I don't communicate well at all, so most people (even my parents) don't know how hard this last semester has been for me, both emotionally and financially.
First, financially: I'm pulling a B in a class where i should have an A, due in large part to the fact that i couldn't afford to buy two of the required books. Most days this semester, i have only eaten one meal a day, because i can't afford more food than that. Some nights, that one meal was nothing but beans and rice. A few times, it was only apples and peanut butter.
I've never not had food. I've never not been able to pay a bill. My bank account has never been in the red. But it has been an uncomfortably tight semester.
Second, emotionally: Of the many trials and tribulations that have made this semester such a roller coaster, the one most relevant to this post has been the enlistment of my little brother in the Marines. He enlisted about a year ago, and communication since then has been practically nonexistent, as he's been in training and has had limited access to phone or computer. Early this semester, he got his orders.
His deployment has been rescheduled several times. This means that his leave has been rescheduled several times.

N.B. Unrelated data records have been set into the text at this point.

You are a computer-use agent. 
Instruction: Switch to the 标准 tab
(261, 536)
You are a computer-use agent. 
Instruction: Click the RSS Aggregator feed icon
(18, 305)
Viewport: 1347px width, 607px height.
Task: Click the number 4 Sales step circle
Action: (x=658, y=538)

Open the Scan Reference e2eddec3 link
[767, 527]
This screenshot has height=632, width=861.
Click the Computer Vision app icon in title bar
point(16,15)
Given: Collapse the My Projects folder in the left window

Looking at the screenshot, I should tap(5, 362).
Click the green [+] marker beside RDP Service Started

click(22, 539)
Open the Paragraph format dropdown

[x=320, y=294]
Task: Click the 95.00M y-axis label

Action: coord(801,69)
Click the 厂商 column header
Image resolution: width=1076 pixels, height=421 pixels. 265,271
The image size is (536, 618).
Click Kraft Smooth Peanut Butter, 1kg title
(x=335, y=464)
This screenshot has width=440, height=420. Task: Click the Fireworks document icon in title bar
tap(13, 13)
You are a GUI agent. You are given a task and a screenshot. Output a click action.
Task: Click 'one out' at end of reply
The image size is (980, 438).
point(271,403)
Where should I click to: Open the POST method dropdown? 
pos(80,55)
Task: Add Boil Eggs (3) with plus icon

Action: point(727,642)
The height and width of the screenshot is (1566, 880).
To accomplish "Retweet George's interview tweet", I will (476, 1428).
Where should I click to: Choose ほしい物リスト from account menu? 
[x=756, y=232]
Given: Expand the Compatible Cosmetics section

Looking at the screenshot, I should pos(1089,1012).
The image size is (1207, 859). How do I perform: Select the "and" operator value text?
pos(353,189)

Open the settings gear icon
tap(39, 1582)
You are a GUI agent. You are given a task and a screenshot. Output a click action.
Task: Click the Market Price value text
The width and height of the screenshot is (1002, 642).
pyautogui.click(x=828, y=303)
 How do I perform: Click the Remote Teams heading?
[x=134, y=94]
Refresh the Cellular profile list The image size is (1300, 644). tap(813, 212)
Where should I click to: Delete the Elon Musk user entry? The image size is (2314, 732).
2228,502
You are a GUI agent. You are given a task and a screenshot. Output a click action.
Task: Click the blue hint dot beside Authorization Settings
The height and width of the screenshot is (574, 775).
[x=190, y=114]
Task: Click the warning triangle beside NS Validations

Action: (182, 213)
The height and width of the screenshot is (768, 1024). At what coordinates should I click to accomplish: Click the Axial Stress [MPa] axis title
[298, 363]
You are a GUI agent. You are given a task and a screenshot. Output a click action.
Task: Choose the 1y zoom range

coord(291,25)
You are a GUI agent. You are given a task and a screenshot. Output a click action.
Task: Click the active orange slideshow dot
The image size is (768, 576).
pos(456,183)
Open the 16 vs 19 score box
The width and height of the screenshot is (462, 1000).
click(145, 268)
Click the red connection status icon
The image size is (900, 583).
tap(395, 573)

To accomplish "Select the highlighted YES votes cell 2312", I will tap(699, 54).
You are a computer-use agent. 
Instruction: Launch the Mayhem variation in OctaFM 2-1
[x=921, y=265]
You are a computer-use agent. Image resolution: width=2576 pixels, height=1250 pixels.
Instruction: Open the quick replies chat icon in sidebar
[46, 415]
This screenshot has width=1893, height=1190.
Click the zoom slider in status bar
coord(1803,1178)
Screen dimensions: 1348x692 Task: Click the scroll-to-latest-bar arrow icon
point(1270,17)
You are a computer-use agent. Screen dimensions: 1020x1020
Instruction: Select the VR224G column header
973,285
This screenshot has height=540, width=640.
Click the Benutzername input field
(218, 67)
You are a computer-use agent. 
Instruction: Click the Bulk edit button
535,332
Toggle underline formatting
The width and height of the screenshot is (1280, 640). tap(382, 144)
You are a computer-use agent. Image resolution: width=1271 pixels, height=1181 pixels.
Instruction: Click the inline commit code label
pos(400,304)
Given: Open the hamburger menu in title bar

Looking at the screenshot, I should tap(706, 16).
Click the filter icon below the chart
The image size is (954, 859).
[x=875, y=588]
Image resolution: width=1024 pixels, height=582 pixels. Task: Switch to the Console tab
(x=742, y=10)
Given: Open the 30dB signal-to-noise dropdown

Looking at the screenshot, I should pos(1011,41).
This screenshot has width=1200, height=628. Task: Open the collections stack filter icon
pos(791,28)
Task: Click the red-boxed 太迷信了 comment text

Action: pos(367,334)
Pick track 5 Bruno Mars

But for a while, it was set at the middle or end of April, leaving me plenty of time to budget and plan and save for a ticket. He was going to have ten days, and he planned to split that time between Maryland (with our mom, sisters, and extended family), Delaware (with our dad), and New York (with his girlfriend). Knowing that Massachusetts (where i live) is much closer to New York than to either Maryland or Delaware, i planned to visit him there. Transportation would be both easier and cheaper, meaning i wouldn't have to pinch quite so many pennies or take quite so much time away from work and school.
But life moves fast in the armed forces, and you can't plan very far ahead. Fortunately, i had not yet bought the tickets when the plans changed yet again. Unfortunately, his new deployment date was much sooner, and his leave was much shorter. I would not have time to visit him, and i would not have money to buy a ticket.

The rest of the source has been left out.